While reports that more of rhinos continue to be gunned down by poachers in the Okavango Delta are yet to be confirmed, it is however factual that the endangered animals are under siege in Botswana.
It is alleged that about three rhinos were this past week found killed in NG 32 inside the Okavango Delta. In December the Ministry of Environment, Natural Resources Conservation and Tourism confirmed in a statement that about 31 rhinos were poached from October 2018 to December 2019. 23 were reportedly white rhinoceros while the remaining eight (8) were black rhinoceros.
The question now is what might have gone wrong in a country that was once rated among the best worldwide in protecting its wildlife, and what is it that can be done to stop the situation from getting even worse.
According to Dr Erik Verreynne, a Wildlife and Livestock Veterinarian, the biggest mistake was for the country’s previous administration to think that Botswana is a safe haven when history and the regional trend however dictated otherwise. Dr Erik Verreynne believes that the idea was naive and arrogant. A total of 87 rhinos were relocated from South Africa into Botswana’s wilderness between 2013 and 2017, as according to Dr Verreynne. “ Despite the warnings and warning signs the country went ahead and brought in rhinos into areas that are difficult to defend,” Dr Verreynne lamented in an interview with this publication.

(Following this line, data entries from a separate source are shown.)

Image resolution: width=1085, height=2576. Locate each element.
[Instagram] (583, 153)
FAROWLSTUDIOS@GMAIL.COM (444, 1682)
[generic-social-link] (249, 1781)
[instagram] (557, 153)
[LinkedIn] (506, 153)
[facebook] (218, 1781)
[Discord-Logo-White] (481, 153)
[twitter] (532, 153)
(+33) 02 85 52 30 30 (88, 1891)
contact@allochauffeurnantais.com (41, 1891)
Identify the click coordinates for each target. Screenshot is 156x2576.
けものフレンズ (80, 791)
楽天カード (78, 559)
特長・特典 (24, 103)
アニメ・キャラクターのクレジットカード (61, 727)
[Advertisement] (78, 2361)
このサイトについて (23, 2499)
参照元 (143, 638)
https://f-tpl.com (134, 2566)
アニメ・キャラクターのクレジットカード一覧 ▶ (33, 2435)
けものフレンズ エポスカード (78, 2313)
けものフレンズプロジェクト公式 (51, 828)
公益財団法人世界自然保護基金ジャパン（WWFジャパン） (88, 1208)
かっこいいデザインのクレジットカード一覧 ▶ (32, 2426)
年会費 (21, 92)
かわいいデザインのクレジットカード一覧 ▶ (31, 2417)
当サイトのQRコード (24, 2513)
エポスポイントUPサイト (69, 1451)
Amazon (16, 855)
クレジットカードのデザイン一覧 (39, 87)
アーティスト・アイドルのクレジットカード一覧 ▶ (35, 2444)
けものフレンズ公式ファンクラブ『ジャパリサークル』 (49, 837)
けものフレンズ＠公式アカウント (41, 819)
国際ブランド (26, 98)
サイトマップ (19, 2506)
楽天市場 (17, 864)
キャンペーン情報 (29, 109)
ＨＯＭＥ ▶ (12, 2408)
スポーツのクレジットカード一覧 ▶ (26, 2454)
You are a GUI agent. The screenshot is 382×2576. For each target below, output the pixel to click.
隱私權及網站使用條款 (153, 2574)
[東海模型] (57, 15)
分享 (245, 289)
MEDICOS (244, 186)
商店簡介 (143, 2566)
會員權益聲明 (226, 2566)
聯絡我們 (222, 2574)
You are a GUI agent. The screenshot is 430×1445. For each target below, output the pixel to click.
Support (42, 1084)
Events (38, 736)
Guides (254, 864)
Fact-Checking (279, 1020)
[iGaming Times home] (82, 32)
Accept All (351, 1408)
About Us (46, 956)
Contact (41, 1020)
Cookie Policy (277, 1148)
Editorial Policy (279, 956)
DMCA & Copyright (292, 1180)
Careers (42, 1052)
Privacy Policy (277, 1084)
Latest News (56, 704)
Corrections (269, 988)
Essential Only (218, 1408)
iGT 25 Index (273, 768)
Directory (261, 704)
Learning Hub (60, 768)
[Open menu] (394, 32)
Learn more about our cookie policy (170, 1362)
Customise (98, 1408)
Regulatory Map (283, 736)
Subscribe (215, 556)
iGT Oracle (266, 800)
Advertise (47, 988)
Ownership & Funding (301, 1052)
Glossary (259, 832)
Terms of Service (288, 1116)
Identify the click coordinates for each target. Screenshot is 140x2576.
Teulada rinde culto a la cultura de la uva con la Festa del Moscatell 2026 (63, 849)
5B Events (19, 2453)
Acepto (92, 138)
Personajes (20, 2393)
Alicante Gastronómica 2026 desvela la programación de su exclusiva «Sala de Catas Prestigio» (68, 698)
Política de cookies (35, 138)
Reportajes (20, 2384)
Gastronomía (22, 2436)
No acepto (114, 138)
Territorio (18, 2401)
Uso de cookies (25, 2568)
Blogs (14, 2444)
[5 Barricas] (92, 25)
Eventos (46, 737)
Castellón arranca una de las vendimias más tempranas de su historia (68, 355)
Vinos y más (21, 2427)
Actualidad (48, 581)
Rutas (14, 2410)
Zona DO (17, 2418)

According to him, the only solution to the present carnage is for the country to relocate the endangered animals back into safe sanctuaries like in 1993 when Khama Rhino Sanctuary started. Dr Verreynne believes that the country is better able to defend these animals as semi wild populations than as wild populations in vast open wilderness areas.
“A fire by fire approach only will not work as we are seeing,” he advised.
Dr Verreynne is against the believe that the rise in rhino poaching could be a result of government’s decision to disarm the Department of Wildlife and National Parks’s Anti-Poaching Unit. He argued that the Unit is working together with members of the Botswana Defence Force who are armed with automatic rifles.
He said rhino poaching could be on the increase also because the delta terrain is challenging and also the lack of infrastructure which prevents quick motorized responses against predominant guerrilla-type incursions. Dr Verreynne also noted that the apathy of communities to report suspicious activities present serious challenges. He says the increased number of rhinos widely distributed over the area forces a reactive defensive approach that is failing.
Dr Verreynne observes that the risk of poaching in Botswana is also linked to the instability in the region, adding that it was just a matter of time before Botswana became a target for poachers. According to him, poaching increased dramatically in 2009 first in Zimbabwe and then in South Africa where it peaked at unprecedented levels in 2014/15. He says it then spilled over to Namibia a few years later when the security in SA, especially in privately owned population were intensified.
Another factor why the country was safe for a while, he said, was the fact that the country had a very small population with most animals protected in small private sanctuaries. After the country brought in a large number of rhinos into the Delta, it was only a matter of time before poaching became rampant, Dr Verreynne argues.
“The risk was always there as history has shown us. The large wilderness areas close to open international borders with many waterways and few people allows for relatively easy covert poaching incursions. Coupled with the increase in rhinos in the Delta the last five years the Delta became an appealing target to people believing rhinos are worth more dead than alive,” he noted.